Medtronic may revise $42.9B deal with Covidien under new tax rules

In light of new U.S. tax rules tightening the reins on corporate inversions, Medtronic ($MDT) could be poised to revise its $42.9 billion deal with Ireland-based Covidien ($COV).

The U.S. Treasury's heightened standards for companies pursuing inversions could make it more expensive for Medtronic to buy Covidien, potentially forcing the Minneapolis-based device giant to take out a $13.5 billion loan instead of using cash held abroad to finance the deal, people familiar with the matter told Reuters. Covidien could also be asked to consider a lower price and to take more stock and less cash to meet the government's new inversion threshold.

While the current arrangement stipulates that Medtronic could walk away from a deal in the event of a U.S. tax law change, the new Treasury guidelines do not satisfy this requirement. Medtronic faces an $850 million breakup fee if it abandons the deal, unless shareholders of either company vote down the pending acquisition.

Medtronic is not the only company dealing with government pushback for corporate inversions. Illinois-based AbbVie ($ABBV) also stands to lose out in its proposed $54.7 billion deal with Dublin drugmaker Shire ($SHPG) under the new tax restrictions, although Medtronic might be the biggest victim of the rules, according to the Reuters story. Treasury's actions specifically target foreign profits held offshore by U.S. multinationals, and Medtronic has about $14 billion of cash held overseas.

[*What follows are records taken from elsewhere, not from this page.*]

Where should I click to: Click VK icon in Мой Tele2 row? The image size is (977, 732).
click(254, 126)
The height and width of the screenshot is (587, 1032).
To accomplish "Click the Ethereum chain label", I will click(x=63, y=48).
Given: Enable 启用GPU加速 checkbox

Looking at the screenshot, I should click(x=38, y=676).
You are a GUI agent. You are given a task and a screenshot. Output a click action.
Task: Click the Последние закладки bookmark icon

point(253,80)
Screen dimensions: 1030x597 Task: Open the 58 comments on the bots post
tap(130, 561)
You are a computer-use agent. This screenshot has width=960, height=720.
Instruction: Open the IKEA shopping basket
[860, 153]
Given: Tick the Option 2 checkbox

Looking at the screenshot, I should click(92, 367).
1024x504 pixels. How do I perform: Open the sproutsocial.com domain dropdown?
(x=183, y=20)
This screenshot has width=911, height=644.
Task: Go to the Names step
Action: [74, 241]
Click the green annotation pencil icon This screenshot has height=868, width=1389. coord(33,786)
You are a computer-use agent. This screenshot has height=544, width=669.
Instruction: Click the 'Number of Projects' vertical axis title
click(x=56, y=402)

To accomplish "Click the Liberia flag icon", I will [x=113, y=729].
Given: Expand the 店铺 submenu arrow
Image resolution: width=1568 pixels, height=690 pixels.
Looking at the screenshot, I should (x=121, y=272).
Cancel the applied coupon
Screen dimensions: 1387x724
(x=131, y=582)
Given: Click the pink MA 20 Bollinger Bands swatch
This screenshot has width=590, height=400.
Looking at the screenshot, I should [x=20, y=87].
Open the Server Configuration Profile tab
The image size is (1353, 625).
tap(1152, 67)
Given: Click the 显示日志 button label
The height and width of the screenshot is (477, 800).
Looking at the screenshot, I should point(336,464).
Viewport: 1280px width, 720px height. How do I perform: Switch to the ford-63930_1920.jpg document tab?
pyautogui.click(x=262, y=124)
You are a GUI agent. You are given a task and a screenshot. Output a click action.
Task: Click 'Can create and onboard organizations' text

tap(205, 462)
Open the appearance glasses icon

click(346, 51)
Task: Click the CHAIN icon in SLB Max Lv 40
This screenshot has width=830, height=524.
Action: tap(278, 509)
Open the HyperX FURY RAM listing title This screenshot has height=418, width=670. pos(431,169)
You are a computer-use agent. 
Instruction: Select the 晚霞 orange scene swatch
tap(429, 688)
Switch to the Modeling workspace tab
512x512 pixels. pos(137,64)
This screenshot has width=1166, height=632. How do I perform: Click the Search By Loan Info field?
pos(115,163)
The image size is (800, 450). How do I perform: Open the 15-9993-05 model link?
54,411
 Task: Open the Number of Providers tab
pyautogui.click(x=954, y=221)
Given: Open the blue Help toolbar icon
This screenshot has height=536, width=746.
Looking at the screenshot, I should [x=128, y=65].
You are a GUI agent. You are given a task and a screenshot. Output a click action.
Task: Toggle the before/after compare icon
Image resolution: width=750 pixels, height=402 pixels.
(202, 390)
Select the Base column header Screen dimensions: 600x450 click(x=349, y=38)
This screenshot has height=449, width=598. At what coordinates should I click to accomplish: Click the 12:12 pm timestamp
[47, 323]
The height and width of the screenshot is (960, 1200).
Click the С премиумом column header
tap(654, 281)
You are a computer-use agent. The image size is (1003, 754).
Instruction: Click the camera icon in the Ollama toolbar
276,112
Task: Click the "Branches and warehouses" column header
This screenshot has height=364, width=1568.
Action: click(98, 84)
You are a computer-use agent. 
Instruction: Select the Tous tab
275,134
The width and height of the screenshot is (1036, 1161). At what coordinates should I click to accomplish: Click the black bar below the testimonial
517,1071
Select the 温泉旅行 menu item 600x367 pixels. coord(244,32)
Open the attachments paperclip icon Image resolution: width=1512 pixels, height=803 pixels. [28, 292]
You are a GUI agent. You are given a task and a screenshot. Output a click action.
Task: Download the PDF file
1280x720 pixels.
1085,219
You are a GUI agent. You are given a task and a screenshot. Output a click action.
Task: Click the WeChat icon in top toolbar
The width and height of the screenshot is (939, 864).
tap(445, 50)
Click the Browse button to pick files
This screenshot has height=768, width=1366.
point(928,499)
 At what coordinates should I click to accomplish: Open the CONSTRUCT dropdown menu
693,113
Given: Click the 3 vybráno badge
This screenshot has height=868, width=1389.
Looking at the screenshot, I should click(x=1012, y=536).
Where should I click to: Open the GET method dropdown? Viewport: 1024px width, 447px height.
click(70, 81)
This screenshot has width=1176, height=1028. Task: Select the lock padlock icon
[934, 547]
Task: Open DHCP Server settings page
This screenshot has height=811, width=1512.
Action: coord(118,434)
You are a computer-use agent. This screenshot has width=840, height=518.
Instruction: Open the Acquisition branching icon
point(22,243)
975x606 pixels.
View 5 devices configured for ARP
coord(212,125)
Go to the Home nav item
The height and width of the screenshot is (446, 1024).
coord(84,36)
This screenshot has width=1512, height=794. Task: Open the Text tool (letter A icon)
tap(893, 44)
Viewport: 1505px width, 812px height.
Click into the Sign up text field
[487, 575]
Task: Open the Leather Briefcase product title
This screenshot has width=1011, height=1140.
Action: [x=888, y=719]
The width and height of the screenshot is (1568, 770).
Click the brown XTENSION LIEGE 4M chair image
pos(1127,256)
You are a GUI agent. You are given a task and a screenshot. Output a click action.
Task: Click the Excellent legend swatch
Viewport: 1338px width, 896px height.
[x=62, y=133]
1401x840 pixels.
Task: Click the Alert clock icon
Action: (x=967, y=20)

And while a potential draw of moving to Covidien's Irish domicile was accessing all of the company's cash without paying U.S. taxes, relying on a loan to finance the deal could undermine profits. Morgan Stanley analyst David Lewis estimated that raising debt would cut earnings-per-share accretion from the deal by 3% to 4%, or 14 to 18 cents per share, Reuters reports. Medtronic will also have to increase the stock component of its cash-and-stock offer under the new rules, handing Covidien shareholders more than 40% of the combined company rather than the 30% outlined in the deal.

Sen. Chuck Schumer

Meanwhile, lawmakers and the Obama administration continue to push for heightened rules for corporate inversions. Earlier this month, Senate Democrats unveiled a bill that would restrict earning stripping, a process in which companies avoid paying U.S. taxes by moving domestic profits to jurisdictions with lower tax rates. The proposal from senators Dick Durbin (D-IL) and Chuck Schumer (D-NY) would reduce the amount of interest deductions a company can claim to 25% from 50% of income, even for companies with finalized inversion deals.